Ditto that, says Michael Lazerow, CEO of branded-application house Buddy Media, New York, especially when it comes to the cost of advertising (or, as he calls it, "app-vertising") the widget itself. "It is so cheap. This is the steal of the century."
That's because 500 million social-network users, each generating 1,200 page views per month, represent 600 billion monthly opportunities for an ad impression. Hence, almost everything is a remnant, and "you can buy inventory for basically nothing," he says.
Of course, that invites online marketers to embrace another throwback concept: an endless fusillade of mass messaging with no distinct target -- which is pretty much what digital marketing was supposed to be the solution for, wasn't it? But more on the economics of widgetry to follow. For the moment, let's look at some examples that demonstrate why, at least for the time being, it represents the very apotheosis of digital marketing. As my pal Jessica Greenwood of London's Contagious magazine sums up, the widget's value is "like a basic unit of utility. The marketing becomes part of the product."
- None more so than Miles, a 3-D desktop avatar that looks like a refugee from "Teletubbies" but resides on your desktop to encourage (i.e., nag) you to run, and keeps track of your progress via the astonishing Nike Plus technology. He also keeps you apprised of local weather, running events, promotions. And he organizes your RSS feeds, so you can easily download to your iPod. From Tribal DDB.
- UPS Widget. This guy looks like Miles' tan cousin. He allows you to schedule and track shipments worldwide with a click or two. If you are any sort of frequent shipper, why wouldn't you install him on your desktop? From McCann, London, and Skinkers.
- CokeTags is a Facebook app that displays your favorite links, allowing you to itemize your online self -- and keep track of who is following the trail of self you blaze. From the Advance Guard and Linkstorm.

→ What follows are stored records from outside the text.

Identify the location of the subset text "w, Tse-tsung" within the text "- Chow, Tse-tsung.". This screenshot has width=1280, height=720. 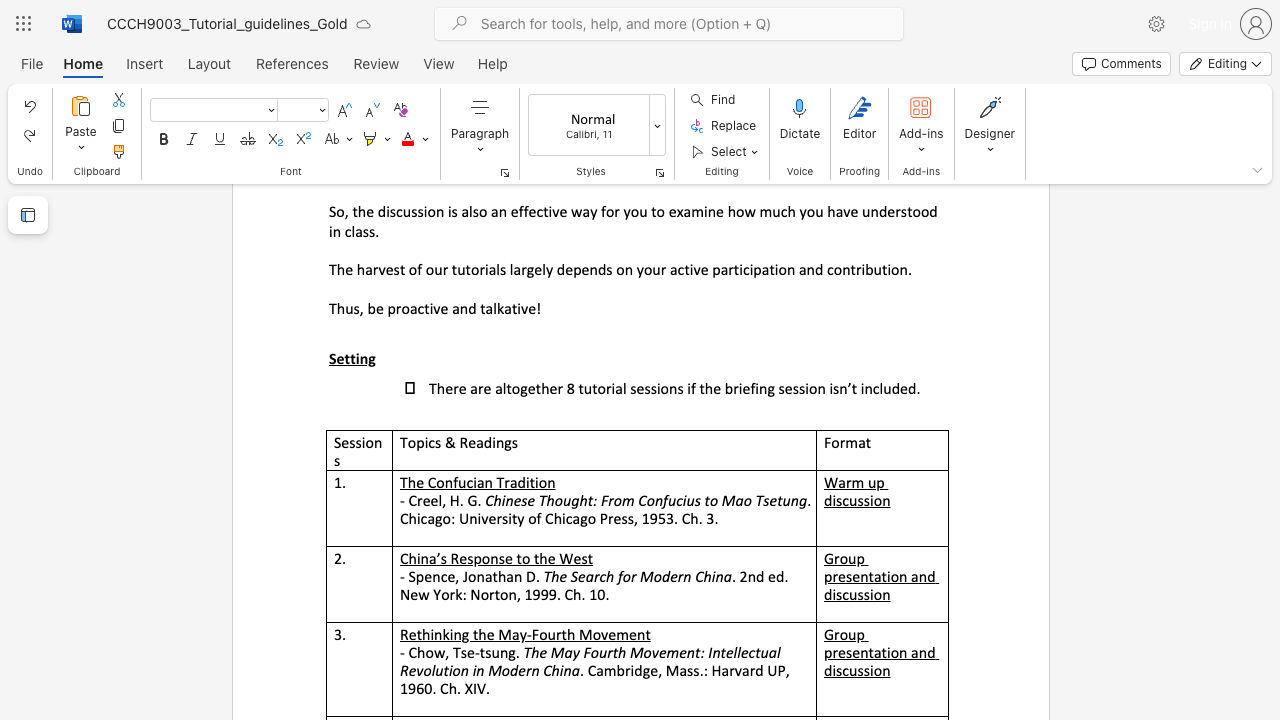
(432, 652).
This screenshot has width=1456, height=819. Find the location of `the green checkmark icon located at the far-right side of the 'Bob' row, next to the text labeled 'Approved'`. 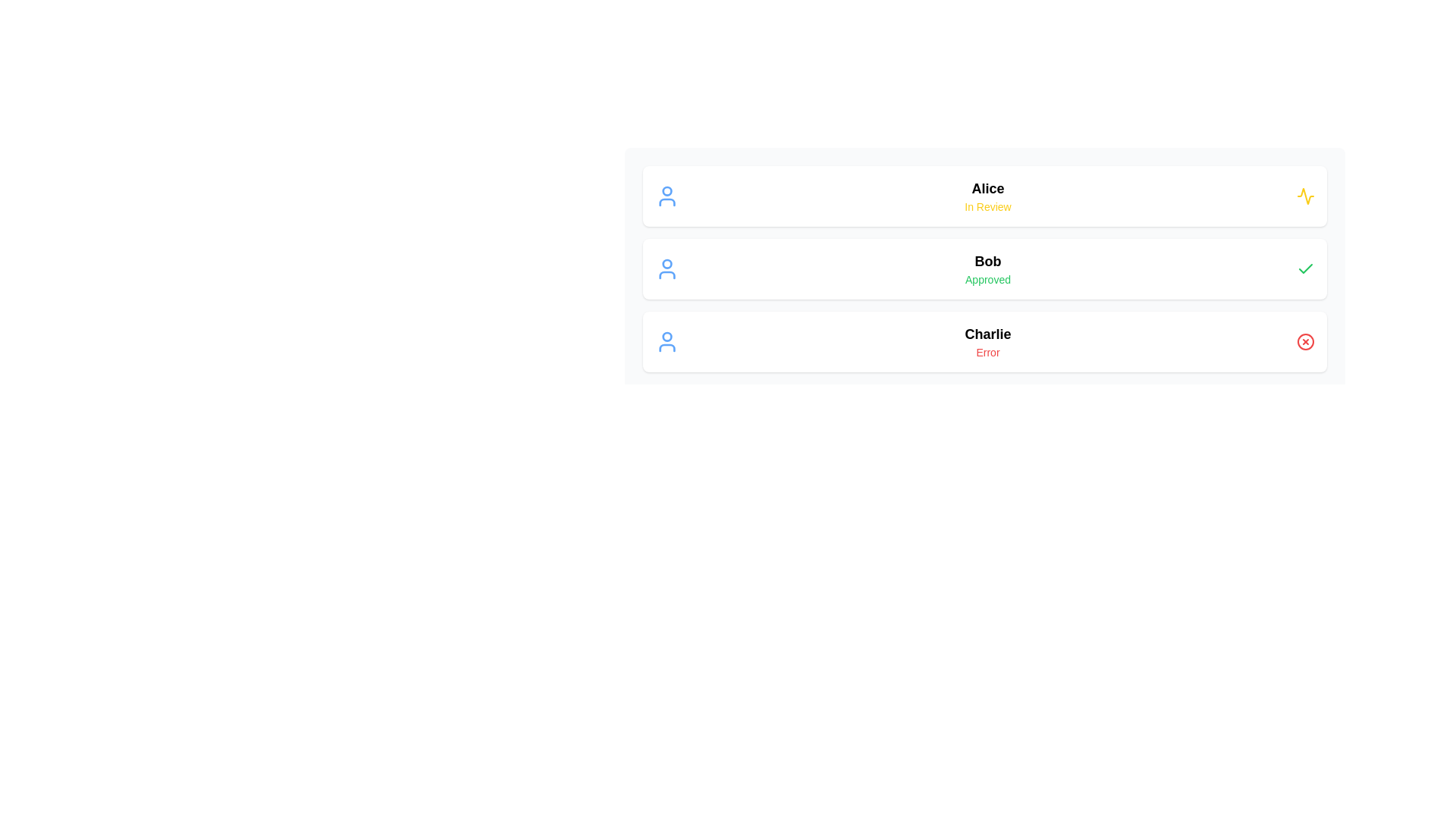

the green checkmark icon located at the far-right side of the 'Bob' row, next to the text labeled 'Approved' is located at coordinates (1305, 268).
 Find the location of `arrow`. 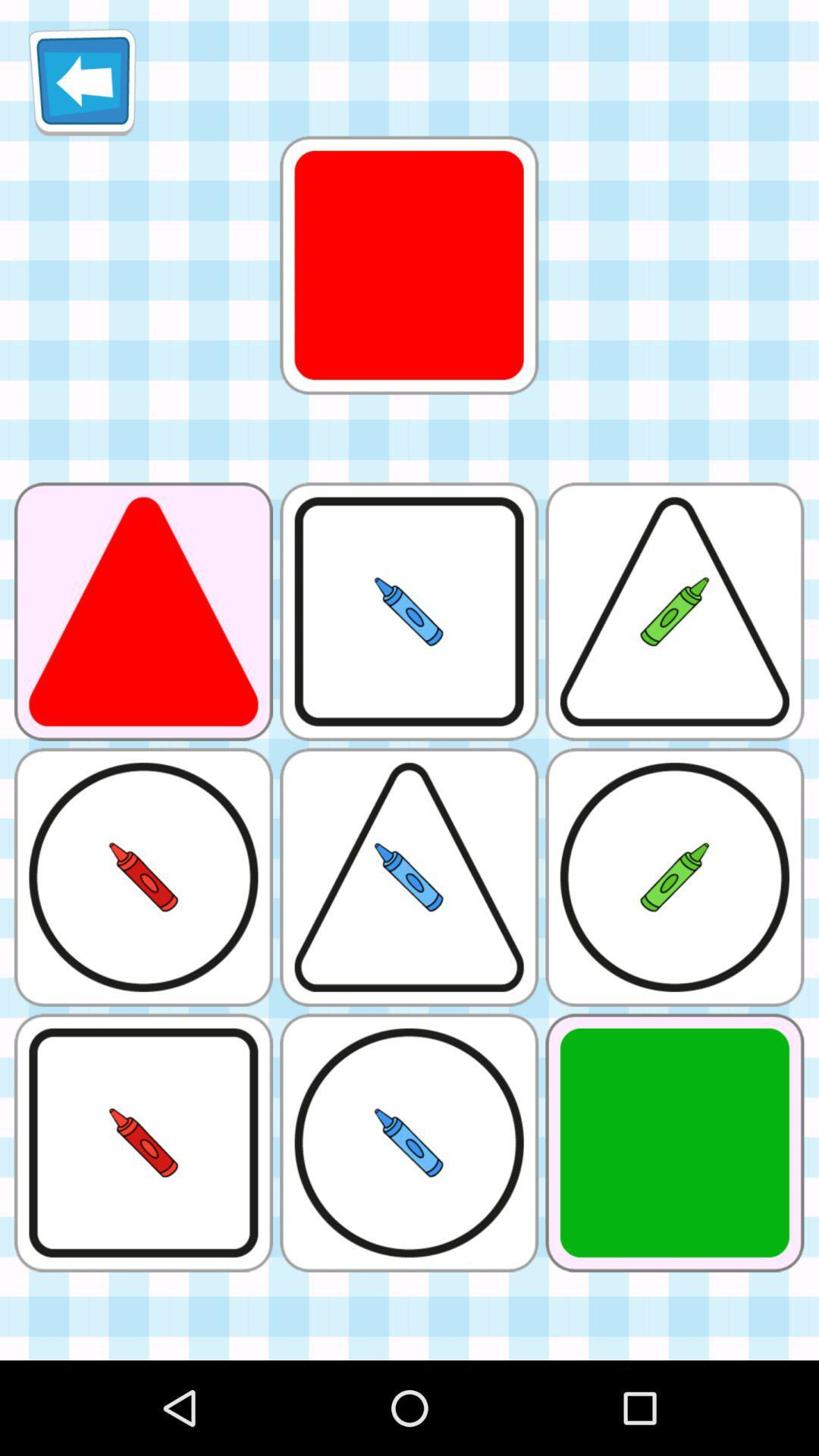

arrow is located at coordinates (82, 81).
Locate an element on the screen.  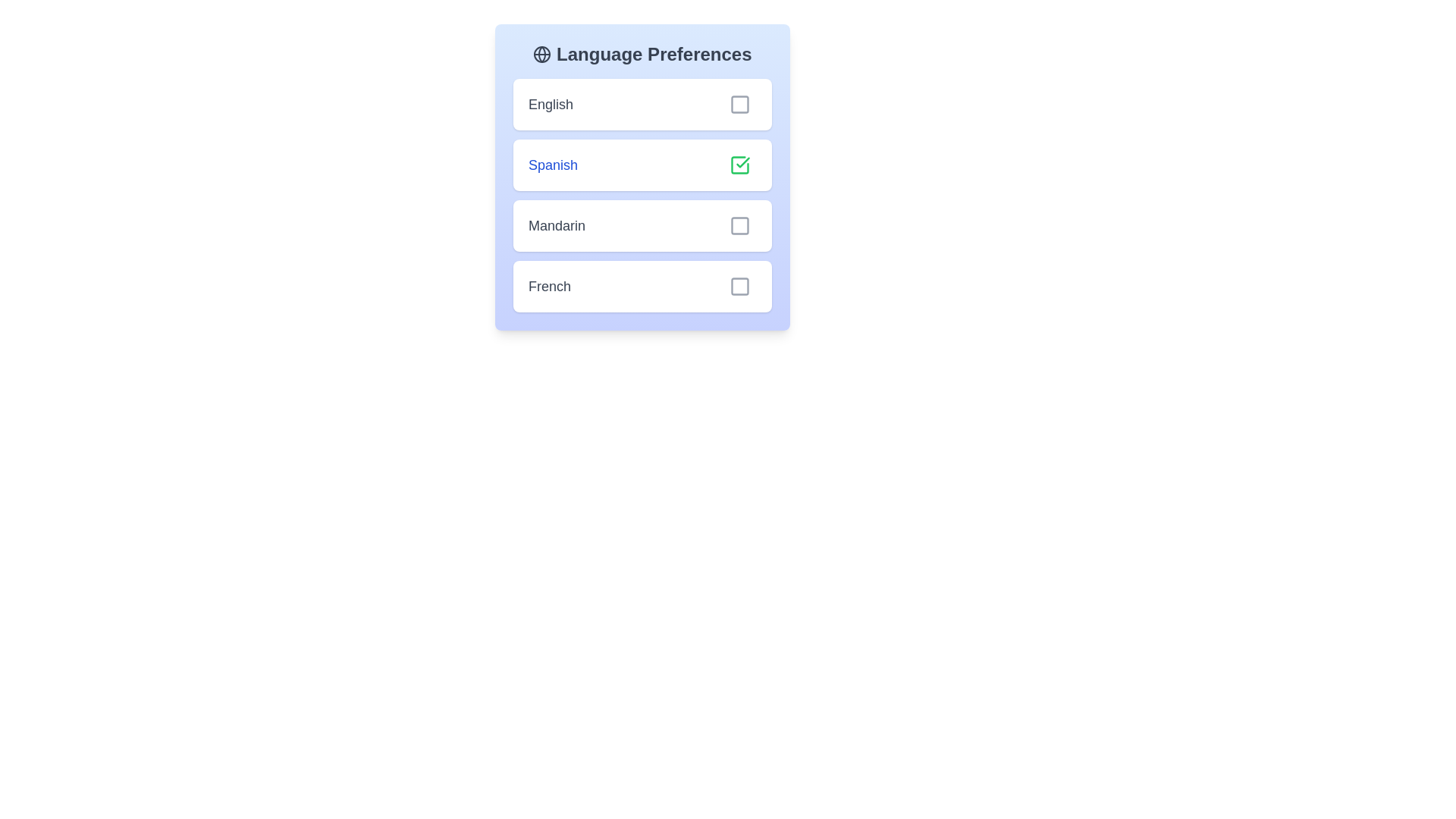
the checkbox indicator for the 'French' option in the Language Preferences section is located at coordinates (739, 287).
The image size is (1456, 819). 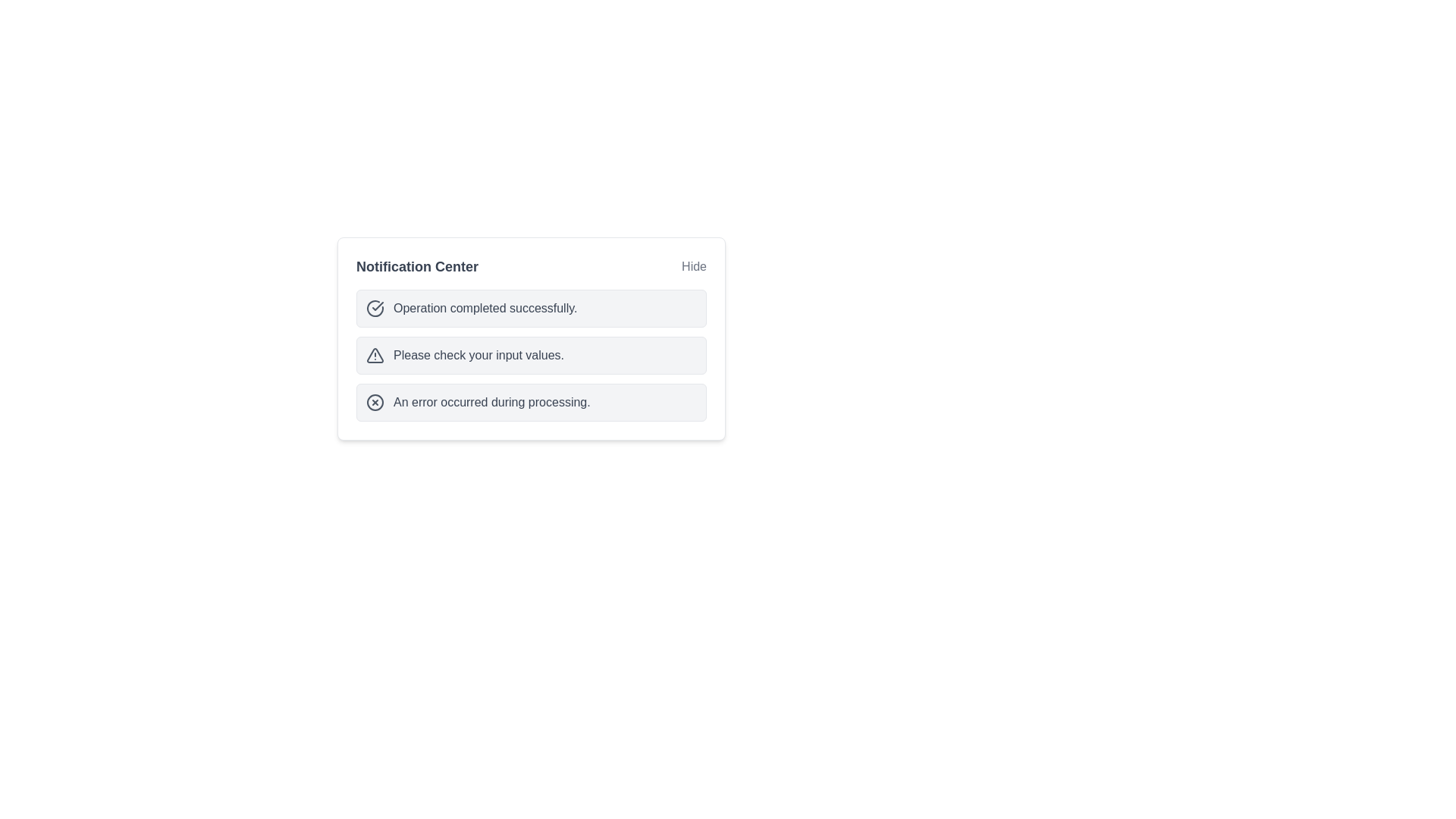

- Steep and Cheap is an alert mechanism from the Backcountry.com catalog that advises users of special deals -- mainly loss leaders -- that draw them into the online-shopping experience. It's essentially like the Southwest Ding and works because the audience is as much a social network of the outdoorsy as a list of gear customers. In-house.
- InStyle's Hollywood Hair Makeover allows users to lift the coiffures of Jennifer Aniston, Cameron Diaz, et al. and superimpose them on their own photos -- for fun and/or to show a stylist. A superficiality bull's-eye! From Buddy Media.
- So you're in Singapore, old enough to drink in bars and young enough for that to be a lifestyle. Download Johnnie Walker's Jennie widget, and there is a totally cute avatar that guides you to the coolest saloon events and then, if you're half in the bag, safely home. From OgilvyOne.
Kind of hard to imagine users installing and using these ingenious apps and not appreciating the sponsor every single time -- a concept that for, say, a banner ad is even more unimaginable. As high-tech entrepreneur and former digital-marketing analyst Peter Kim puts it, "When you can combine utility with the purpose of your brand, that's the opposite of why people hate marketing. Instead of fooling them with the old brand-marketing song and dance, it's not a promise; it's a reality: 'This is what the traffic is like.